# Start of Records

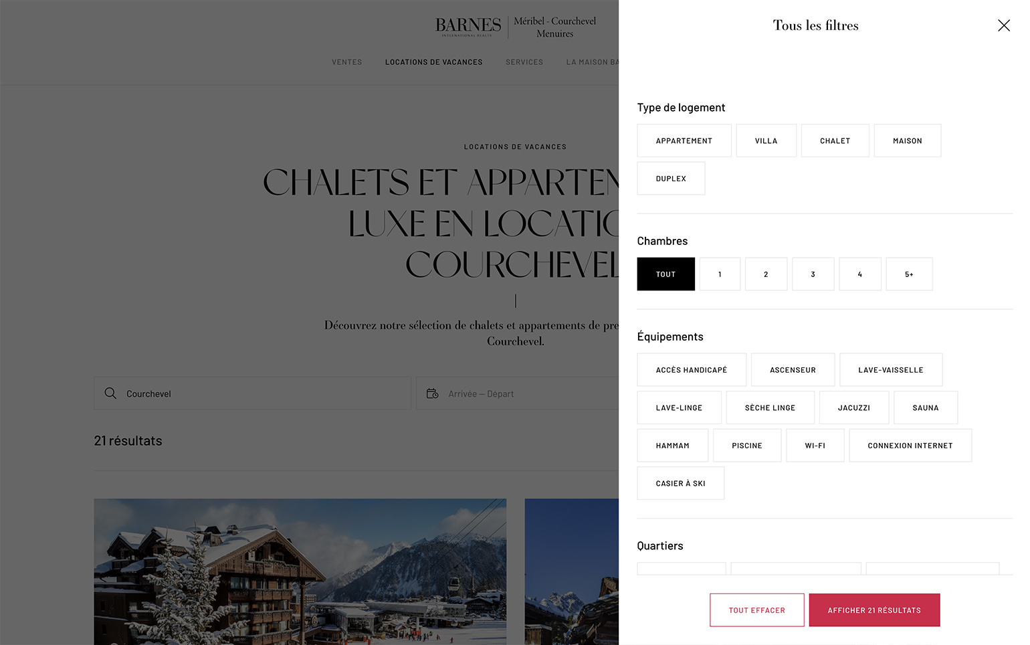Enable the Jacuzzi amenity filter
Screen dimensions: 1030x645
tap(853, 407)
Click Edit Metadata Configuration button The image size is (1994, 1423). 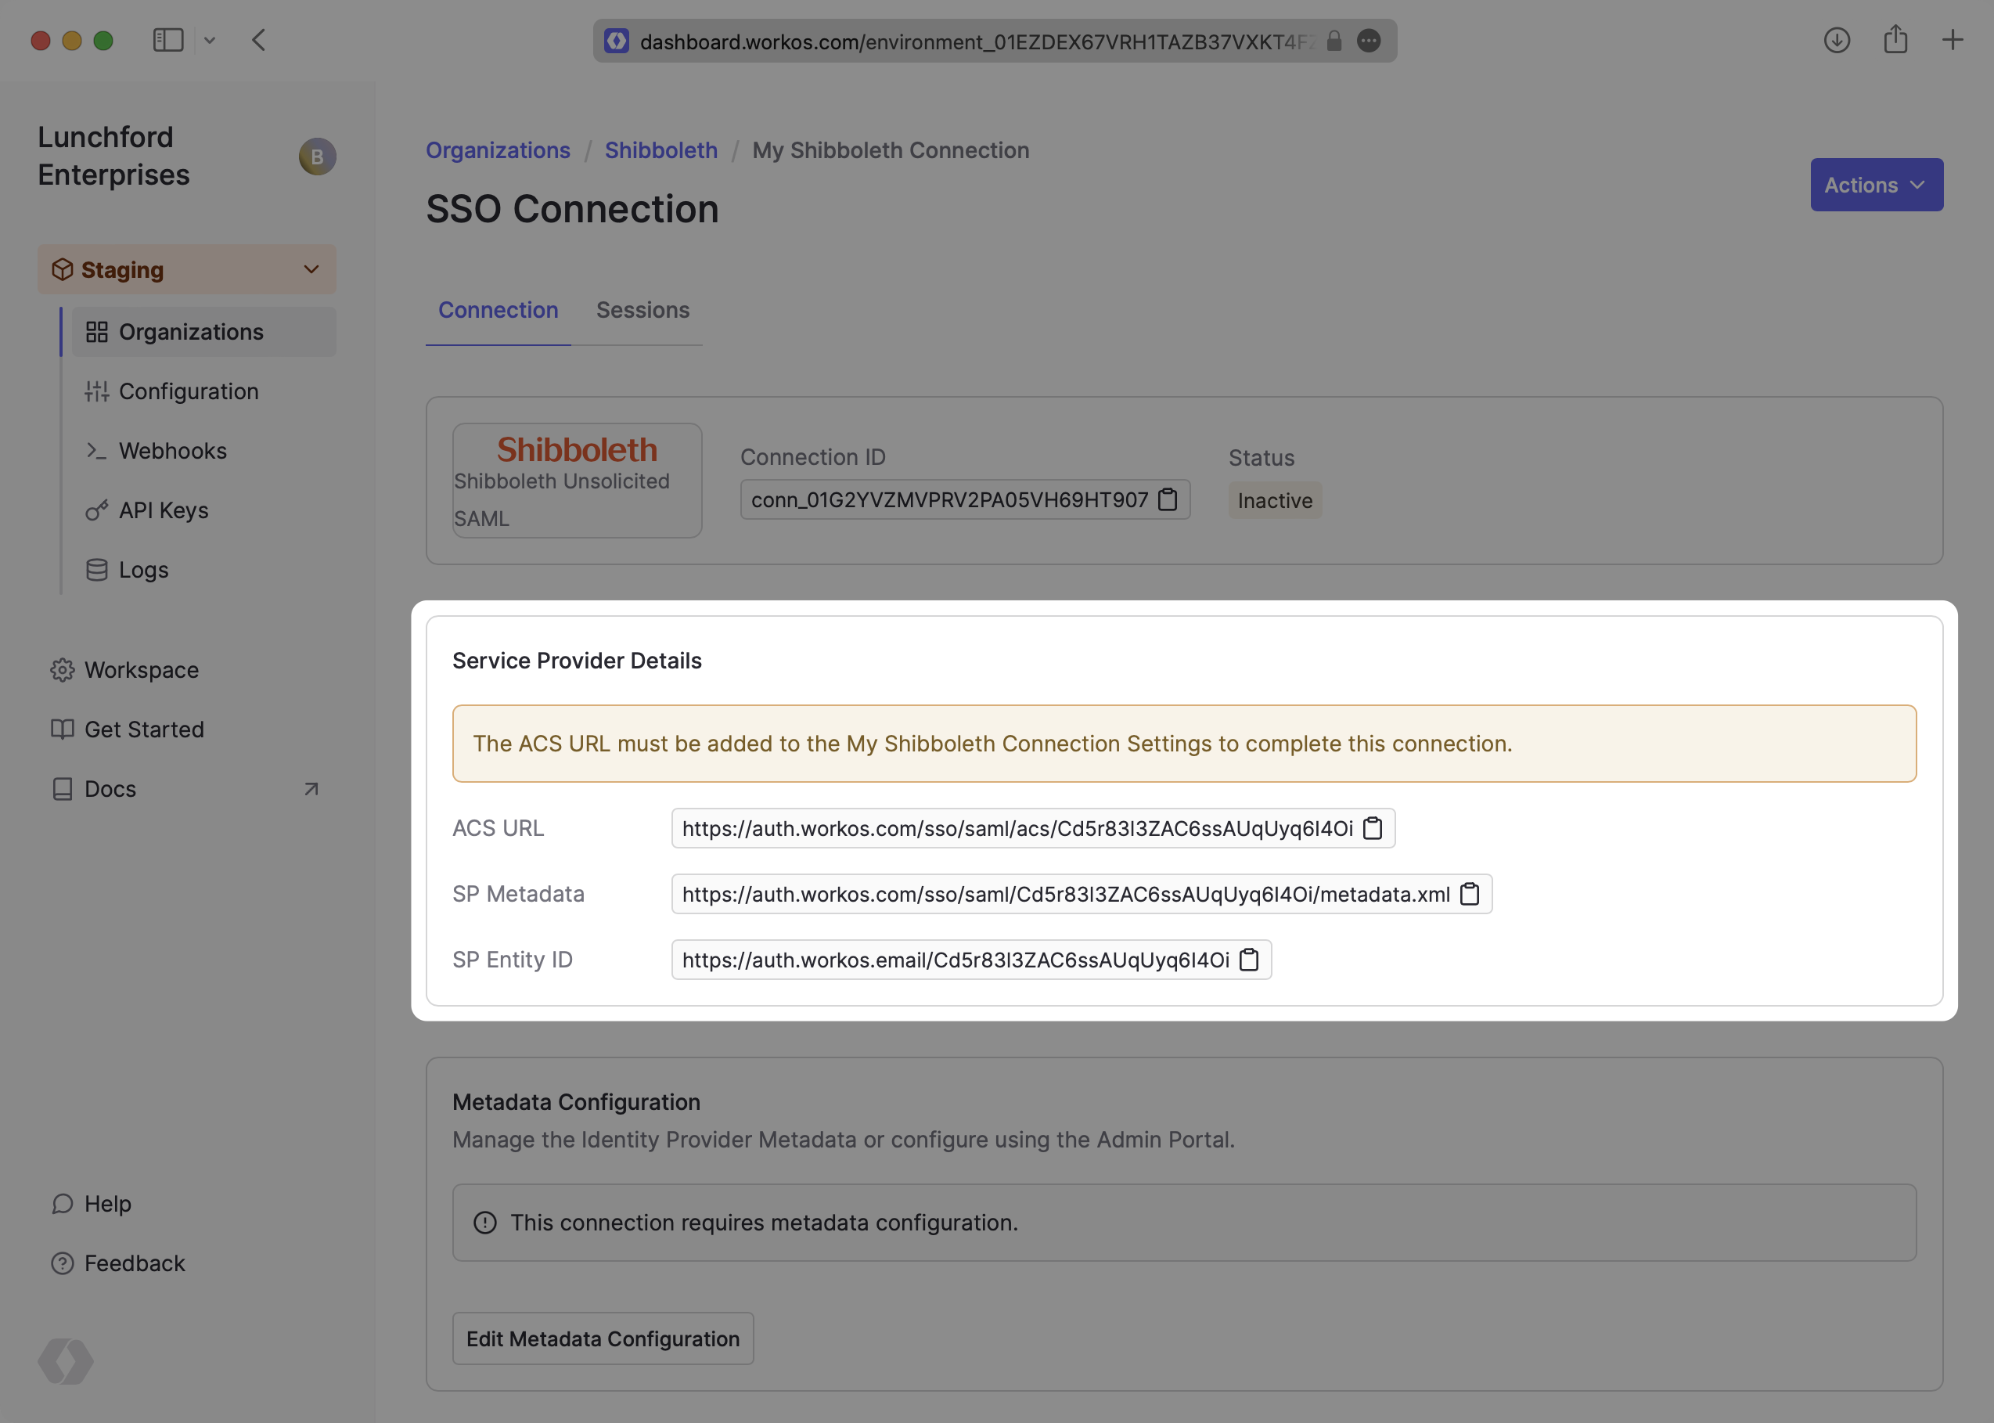tap(603, 1338)
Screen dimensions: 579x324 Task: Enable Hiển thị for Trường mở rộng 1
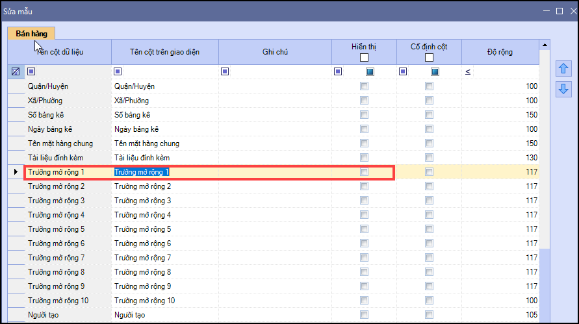click(x=365, y=172)
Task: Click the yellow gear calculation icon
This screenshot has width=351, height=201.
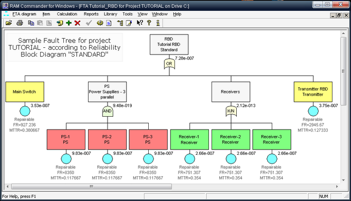Action: point(100,23)
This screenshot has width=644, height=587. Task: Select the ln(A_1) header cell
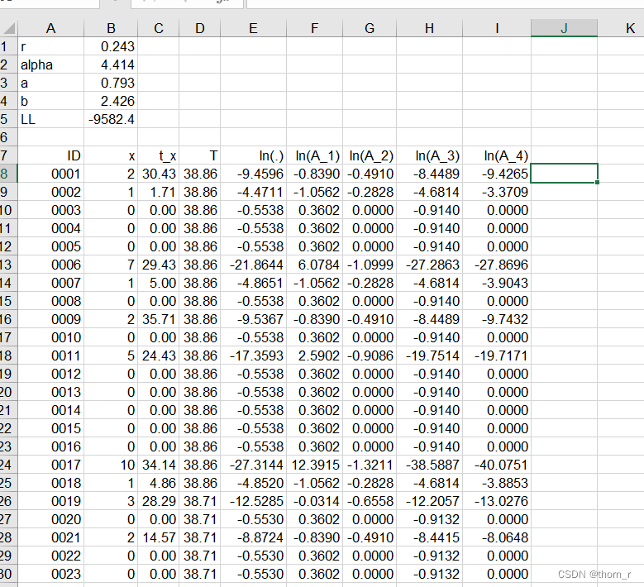point(315,155)
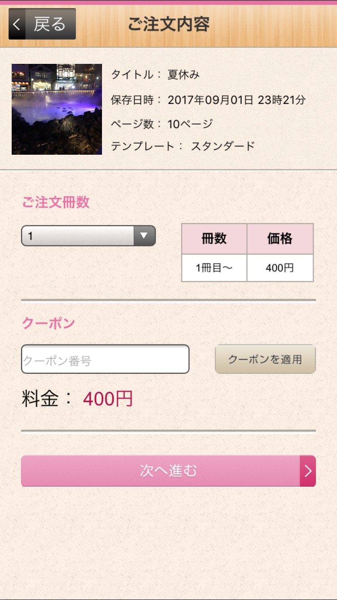Open the order quantity dropdown arrow
The image size is (337, 600).
click(144, 236)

# End of Records

To be done: Copy word for word the part of the records that opens with the line containing "This screenshot has width=644, height=587." and closes with the last line of the records. Leave the pictures out.

Task solution:
This screenshot has width=644, height=587. Task: Select the ln(A_1) header cell
point(315,155)
Open the order quantity dropdown arrow
The image size is (337, 600).
click(144, 236)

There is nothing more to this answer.